Pandey is elected fellow of the Biotech Research Society (2005), International Organization of Biotechnology and Bioengineering (2007), Association of Microbiologists of India (2008), National Academy of Sciences (2012), International Society for Energy, Environment and Sustainability (2016), and the Royal Society of Biology (2016).

== Publication controversy ==
Pandey's first paper to be retracted was a case of irreproducible research data. He described a new species of soil bacteria in 2012, named Micrococcus niistensis after his work place at the time, the National Institute for Interdisciplinary Science and Technology (NIIST). The publisher, International Journal of Systematic and Evolutionary Microbiology, retracted the paper on the ground that there was not "sufficient evidence" to identify the reported specimen as a new species as the researchers failed to deposit the pure culture of the specimen required for taxonomic validation.

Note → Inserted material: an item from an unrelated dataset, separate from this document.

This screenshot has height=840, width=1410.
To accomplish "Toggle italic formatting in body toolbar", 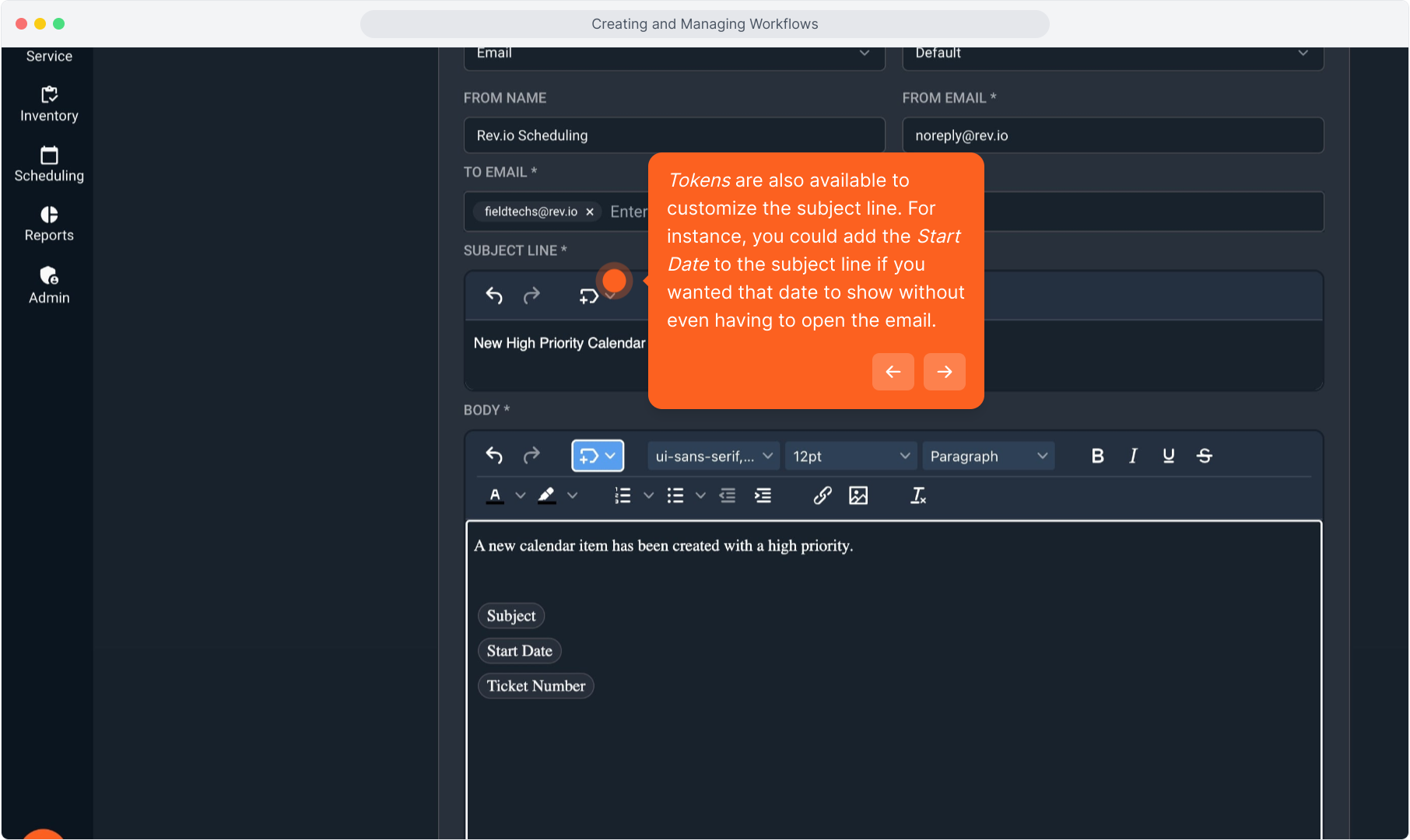I will tap(1133, 456).
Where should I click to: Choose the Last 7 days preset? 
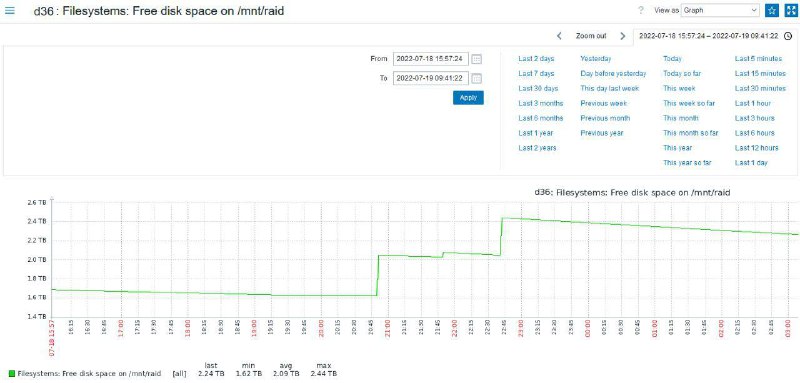tap(536, 73)
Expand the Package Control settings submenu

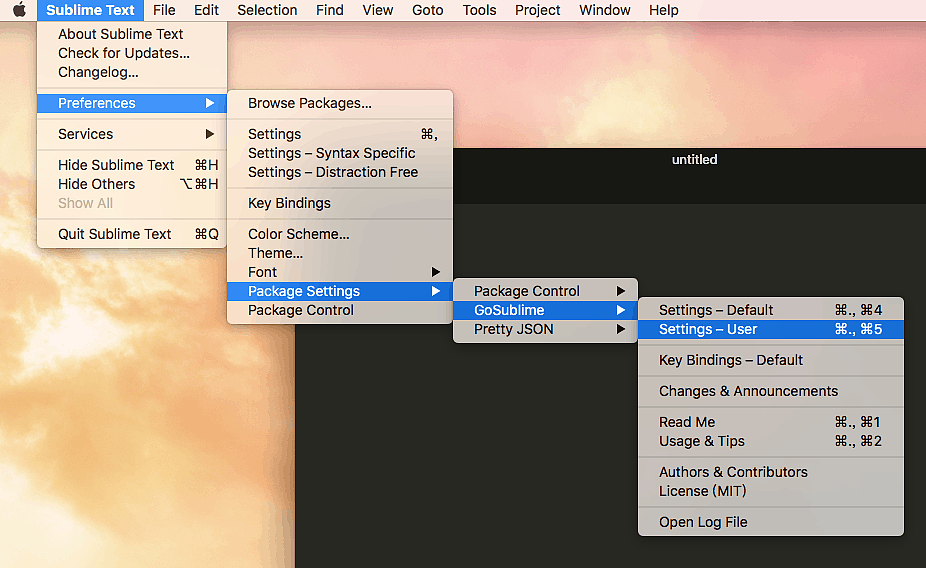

By September 2024, 45 papers by Pandey were retracted by different journals. Pandey published 43 research papers in Bioresource Technology alone, 1 during his position as an editor, 1 as the executive editor, and the rest as the editor-in-chief. All the papers were retracted by 2025 when Elsevier made an investigation on the alleged malpractices of Pandey as the author in these papers. According to Elsevier, the reason was "violations of the journal's policies on authorship and conflict of interest related to the submission and review of this [specified in the retraction note] paper."

=== Modus operandi ===
Pandey had no research or intellectual contributions to most of the retracted papers. As Elsevier investigation announced, different researchers submit their manuscripts to the journal, he returned the manuscript and when the authors revised and resubmit their manuscript, his name was incorporated as one of the authors. Then, he handled the entire peer reviewing process. The same pattern was verified in 35 of his research papers. As Elsevier retraction notice described:Review of the initial submission of this paper was handled by the then journal Editor-in-Chief (Ashok Pandey) and revision required. Upon submission of the revised version, the journal Editor-in-Chief was added as a co-author. No justification was provided for this addition. A second editor was assigned to the paper, eventually accepting the paper for publication. This compromised the editorial process and breached the journal's policies.Elsevier also pointed out that Pandey's name was in four other research papers in which his name was included in the initial manuscripts, but was removed in the final publication. It is Elsevier's policy that if any editor is an author or co-author in the same journal, editorial duty and peer reviewing are handled by other editors. In his defence, Pandey told The Hindu that he knew as an editor that he handled the entire publication but blamed the journal manager for not assigning other editors. His co-author in two retracted papers, Anil Kumar Patel at Korea University also concurred remarking that the journal manager failed the responsibility but that Pandey's conduct was unethical.

Pandey was an inveterate manipulator as an editor. Not only were his authored papers retracted by Bioresource Technology, but several others in which he was the handling editor. The general stratagem he used were:
- Assign reviewers from his circle of collaborators with whom he had authored several papers;
- Add names of his collaborators during revision of the manuscript "without validation or authorisation", as Elsevier noted.
- Inform the authors to add his papers in the citation. In one instance, the original manuscript had 3 of his papers cited but 10 in the published version.

In another case, Pandey was involved in an extensive plagiarism. A review paper titled "Metagenomics for taxonomy profiling: tools and approaches" he published in Taylor & Francis's Bioengineered in 2020 was found to contain texts copied from other published papers. The paper was retracted in 2022.